Early 1967, I arrived at the An Hoa Combat Base from FLC (Fork Lift Command) at Red Beach, attached to the LSU (Logistic Support Unit). One of the first nights there, I attended the outdoor movies that were famous, or infamous, for showing war movies especially from the TV series “Combat”. There I sat watching the make-believe combat scenes on the movie screen while just a few hundred yards outside the perimeter real-life fire fights were taking place. We’d watch as our tracers crisscrossed with theirs. Strangest thing, the grunts sitting on the ground watching the war movies would break out in cheers when our tracers (I think) would engage the bad guys.

I’d been in-country nearly 5 months, but make no mistake, I was the FNG that night. The absurdity and strangeness of that first night (and there would be many, many more) always stayed with me.

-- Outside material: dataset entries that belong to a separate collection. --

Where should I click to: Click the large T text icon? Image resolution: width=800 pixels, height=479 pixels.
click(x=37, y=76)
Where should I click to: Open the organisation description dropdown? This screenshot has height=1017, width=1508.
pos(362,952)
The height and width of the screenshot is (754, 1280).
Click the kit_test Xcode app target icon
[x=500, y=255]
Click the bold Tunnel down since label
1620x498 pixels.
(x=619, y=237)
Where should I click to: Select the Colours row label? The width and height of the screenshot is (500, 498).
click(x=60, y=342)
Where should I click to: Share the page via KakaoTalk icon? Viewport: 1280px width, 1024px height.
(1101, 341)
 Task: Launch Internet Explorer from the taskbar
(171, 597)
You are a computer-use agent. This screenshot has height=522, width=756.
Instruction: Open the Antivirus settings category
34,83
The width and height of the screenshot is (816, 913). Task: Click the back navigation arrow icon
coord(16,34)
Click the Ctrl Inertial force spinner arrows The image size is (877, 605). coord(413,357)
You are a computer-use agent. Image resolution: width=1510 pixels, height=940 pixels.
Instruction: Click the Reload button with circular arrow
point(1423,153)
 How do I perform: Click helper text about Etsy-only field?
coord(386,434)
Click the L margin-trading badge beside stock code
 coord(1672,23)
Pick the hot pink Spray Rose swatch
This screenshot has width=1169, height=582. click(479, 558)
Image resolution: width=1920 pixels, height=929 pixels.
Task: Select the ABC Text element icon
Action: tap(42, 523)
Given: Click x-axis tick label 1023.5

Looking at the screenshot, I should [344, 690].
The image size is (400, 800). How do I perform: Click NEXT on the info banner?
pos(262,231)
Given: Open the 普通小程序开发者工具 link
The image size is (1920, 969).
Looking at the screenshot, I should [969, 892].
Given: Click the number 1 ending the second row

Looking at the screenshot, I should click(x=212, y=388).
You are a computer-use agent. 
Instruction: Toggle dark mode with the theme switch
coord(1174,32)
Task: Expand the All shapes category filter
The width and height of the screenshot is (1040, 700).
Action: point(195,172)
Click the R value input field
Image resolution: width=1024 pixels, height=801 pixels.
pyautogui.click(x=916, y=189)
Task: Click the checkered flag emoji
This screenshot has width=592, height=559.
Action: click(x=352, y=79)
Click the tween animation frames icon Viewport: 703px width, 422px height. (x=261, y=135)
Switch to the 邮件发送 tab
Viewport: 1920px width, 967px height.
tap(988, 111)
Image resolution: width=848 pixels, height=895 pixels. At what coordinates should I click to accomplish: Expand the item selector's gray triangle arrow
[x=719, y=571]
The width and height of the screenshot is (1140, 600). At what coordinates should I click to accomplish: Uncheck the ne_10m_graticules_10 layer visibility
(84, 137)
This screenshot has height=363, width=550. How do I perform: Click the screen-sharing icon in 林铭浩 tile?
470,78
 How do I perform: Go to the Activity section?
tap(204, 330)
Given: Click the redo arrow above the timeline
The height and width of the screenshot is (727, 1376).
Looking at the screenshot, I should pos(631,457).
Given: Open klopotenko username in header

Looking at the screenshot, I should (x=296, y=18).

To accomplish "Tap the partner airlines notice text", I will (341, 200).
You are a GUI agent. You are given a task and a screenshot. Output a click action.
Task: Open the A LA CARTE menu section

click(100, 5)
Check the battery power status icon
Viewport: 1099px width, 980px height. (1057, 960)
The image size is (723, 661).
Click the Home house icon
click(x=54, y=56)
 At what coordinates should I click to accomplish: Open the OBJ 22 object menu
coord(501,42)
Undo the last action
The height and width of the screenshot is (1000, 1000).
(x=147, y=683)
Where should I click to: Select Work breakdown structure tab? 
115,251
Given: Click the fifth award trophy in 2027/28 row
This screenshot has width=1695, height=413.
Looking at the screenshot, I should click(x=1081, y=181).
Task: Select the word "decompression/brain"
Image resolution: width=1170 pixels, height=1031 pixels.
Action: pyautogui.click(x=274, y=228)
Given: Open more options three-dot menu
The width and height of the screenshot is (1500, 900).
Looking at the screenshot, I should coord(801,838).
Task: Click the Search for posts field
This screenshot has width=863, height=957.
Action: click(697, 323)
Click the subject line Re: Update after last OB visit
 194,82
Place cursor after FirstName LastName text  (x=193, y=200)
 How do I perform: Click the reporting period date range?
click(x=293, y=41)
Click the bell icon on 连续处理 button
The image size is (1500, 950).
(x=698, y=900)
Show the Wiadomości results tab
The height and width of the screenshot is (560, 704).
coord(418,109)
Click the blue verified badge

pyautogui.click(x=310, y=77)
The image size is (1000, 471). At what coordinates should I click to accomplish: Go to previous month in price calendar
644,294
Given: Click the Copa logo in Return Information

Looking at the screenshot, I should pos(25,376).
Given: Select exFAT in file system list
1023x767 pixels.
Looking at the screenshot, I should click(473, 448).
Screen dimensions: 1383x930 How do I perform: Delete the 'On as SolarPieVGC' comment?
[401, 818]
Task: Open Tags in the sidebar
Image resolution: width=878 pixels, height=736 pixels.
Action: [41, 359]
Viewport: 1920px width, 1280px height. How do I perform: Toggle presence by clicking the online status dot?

Just an addendum to the preceding story. April 2004, nearly 37 years later, I arrived in Iraq as an Army CWO4. The C-130 corkscrewing in for a landing at BIAP (Baghdad International Airport) was exactly like the C-130 corkscrew landings in Viet Nam to avoid ground fire. We debarked and were still standing on the tarmac when, WHAM! Two incoming rounds land on the runway. Of all those standing there, only two immediately hit the deck, me and the other CWO4 who had been a Huey pilot in Viet Nam. All the FNGs were standing up looking around completely oblivious to the “loud noises”. He and I looked at each other and almost immediately said in unison, “Funny how you never forget”.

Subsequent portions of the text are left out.